The NDLR originally launched through Kickstarter in 2017, designed by Darryl McGee and Steve Barile in Portland, Oregon. The Rev1 was built around a Teensy 3.2 microcontroller, which led to availability problems during the chip shortage years. The Rev2, debuted at Knobcon 2023, upgraded to a Teensy 4.0 with a faster processor and more storage - along with a red powder-coated base that distinguishes it from the original blue-grey model.

Who Is It For?

The NDLR is not trying to replace your DAW or your favourite step sequencer. It occupies a different space entirely - one where you think in chords and musical structures rather than individual note events. If you have a desk full of synthesizers and want them all playing together harmonically without reaching for a laptop, the NDLR does exactly that.

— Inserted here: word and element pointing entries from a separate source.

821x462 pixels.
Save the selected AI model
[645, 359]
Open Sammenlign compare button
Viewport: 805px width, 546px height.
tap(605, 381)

It also has a genuine charm for people who approach music from a sound design perspective rather than a compositional one. You can set up the four parts, start the chord sequencer, route some LFOs to key parameters, and simply listen as the NDLR generates music that evolves on its own. With over six million possible motif combinations according to Conductive Labs, there is always something new to discover.

The concept has clearly resonated - Conductive Labs notes that their chord-driven multi-part approach has been widely imitated since the NDLR first appeared. But the original remains a thoughtfully designed instrument that rewards exploration, whether you are an experienced keyboardist looking for inspiration or someone who simply wants their synths to play nice together.